Dave Bexfield, MSers Expert and founder of Active MSers: Hi, my name’s Dave Bexfield and I run the website, ActiveMSers.org, to help people with this disease stay active physically, intellectually and socially. And I started it ten years ago.
Paul: Great. So the reason we’re talking to you today is because you have been on HSCT treatment, so my first question would be, how did you make the decision to have HSCT?
Dave Bexfield: I didn’t really make the decision to have it, I was kind of forced into it. About eight years ago, it was actually in the spring of 2009 when my MS was just burbling along fine, I wasn’t too disabled, a friend sent me an email and she had this clinical trial on HSCT and I said no, you’re crazy, you’re batshit crazy.
And six months later I couldn’t walk across my living room floor, I was using a walker, I was incredibly disabled and I needed an emergency treatment and I needed it right away. So it was, it was really a must-do at that time, and I tried to get into a clinical trial on Lemtrada, and I failed that, and this trial was the one thing that could save my life.

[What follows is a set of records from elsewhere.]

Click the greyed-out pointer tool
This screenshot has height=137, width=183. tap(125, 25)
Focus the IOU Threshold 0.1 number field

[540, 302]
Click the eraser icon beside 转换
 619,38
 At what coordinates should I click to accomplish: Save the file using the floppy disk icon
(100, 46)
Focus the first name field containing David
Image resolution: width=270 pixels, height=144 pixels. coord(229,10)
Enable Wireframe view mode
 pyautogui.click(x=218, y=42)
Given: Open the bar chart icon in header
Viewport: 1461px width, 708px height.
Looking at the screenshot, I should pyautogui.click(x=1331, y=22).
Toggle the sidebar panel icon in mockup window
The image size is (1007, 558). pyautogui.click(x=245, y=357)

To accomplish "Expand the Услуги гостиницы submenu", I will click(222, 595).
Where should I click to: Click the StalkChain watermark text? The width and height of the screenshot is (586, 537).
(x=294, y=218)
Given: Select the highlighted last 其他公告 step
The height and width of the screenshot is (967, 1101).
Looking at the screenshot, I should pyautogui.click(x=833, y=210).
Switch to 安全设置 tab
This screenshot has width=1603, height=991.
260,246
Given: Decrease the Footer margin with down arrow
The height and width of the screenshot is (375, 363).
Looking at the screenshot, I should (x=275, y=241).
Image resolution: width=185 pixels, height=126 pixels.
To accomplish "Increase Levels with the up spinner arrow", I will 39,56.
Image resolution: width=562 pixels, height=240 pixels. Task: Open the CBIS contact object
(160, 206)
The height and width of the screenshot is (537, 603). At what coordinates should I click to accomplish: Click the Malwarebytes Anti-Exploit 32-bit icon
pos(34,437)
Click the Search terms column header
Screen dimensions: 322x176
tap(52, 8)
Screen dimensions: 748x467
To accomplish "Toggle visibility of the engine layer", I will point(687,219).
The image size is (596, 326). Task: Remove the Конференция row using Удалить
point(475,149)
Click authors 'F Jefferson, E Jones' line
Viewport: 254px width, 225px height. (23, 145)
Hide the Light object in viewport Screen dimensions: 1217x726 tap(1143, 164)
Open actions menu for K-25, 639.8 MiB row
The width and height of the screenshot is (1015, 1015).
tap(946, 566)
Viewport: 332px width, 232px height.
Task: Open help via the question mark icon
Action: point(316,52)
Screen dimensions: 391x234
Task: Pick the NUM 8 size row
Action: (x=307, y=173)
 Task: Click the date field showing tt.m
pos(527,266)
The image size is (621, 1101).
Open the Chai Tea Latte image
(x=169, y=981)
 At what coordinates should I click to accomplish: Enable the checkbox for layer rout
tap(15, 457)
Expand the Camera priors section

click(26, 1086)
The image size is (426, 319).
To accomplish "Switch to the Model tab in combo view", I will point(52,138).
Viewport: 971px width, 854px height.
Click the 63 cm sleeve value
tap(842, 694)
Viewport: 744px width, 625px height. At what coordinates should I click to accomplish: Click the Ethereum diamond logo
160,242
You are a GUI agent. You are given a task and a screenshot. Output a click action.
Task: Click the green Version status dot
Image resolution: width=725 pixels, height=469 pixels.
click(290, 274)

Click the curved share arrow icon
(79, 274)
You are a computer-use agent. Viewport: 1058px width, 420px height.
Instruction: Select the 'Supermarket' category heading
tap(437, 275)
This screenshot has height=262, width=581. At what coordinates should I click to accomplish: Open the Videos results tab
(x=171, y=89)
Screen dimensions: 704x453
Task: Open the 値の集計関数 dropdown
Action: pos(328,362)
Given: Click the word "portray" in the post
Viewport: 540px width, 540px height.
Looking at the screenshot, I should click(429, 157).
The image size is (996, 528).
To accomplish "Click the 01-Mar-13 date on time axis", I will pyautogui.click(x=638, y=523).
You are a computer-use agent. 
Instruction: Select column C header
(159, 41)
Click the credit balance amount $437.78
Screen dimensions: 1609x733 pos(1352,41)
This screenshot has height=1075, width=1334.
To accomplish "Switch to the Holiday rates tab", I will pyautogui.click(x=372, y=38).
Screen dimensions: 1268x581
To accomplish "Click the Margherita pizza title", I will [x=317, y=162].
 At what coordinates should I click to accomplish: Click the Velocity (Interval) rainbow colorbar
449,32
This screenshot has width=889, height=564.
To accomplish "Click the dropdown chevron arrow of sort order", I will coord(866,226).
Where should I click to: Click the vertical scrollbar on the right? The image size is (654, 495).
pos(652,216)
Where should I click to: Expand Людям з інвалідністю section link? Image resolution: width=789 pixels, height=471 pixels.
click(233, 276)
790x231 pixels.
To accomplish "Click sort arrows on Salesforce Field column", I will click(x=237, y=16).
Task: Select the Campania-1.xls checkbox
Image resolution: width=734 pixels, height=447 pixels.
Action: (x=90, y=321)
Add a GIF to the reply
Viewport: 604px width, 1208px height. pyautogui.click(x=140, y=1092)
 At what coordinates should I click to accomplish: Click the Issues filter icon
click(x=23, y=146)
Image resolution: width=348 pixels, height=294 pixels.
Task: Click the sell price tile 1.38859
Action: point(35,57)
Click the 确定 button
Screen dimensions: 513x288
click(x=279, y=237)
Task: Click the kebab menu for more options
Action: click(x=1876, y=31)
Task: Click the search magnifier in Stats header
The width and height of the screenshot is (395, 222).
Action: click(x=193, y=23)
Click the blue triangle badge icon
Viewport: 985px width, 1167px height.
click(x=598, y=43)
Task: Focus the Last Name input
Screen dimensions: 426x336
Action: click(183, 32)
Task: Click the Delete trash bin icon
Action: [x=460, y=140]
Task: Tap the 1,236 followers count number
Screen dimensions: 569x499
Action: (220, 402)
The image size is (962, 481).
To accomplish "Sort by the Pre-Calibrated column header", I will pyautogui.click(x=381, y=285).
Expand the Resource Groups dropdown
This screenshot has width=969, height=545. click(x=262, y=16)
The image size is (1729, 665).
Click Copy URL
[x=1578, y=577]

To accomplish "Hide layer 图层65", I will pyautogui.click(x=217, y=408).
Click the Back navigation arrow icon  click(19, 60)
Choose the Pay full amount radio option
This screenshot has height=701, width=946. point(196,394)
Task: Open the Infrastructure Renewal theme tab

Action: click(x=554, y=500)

Paul: So would you say then the anxiety associated with what might come with the treatment sort of overcame the potential benefits you saw in the treatment?
Dave Bexfield: Yeah, I mean the risks were substantial but I felt at the time I didn’t really have a choice. It was intense. I mean I couldn’t use my underarm deodorant, which really bothered me, because I couldn’t do the squeezy thing to spray under my arms and I was too weak.
It was challenging to stand, I couldn’t tie my shoes, I signed my name almost using my fist, it was that bad. When I had to sign consent forms, I just put a pen in there and I just kind of barely was able to initial. My MS had just ramped up in an incredibly fast manner.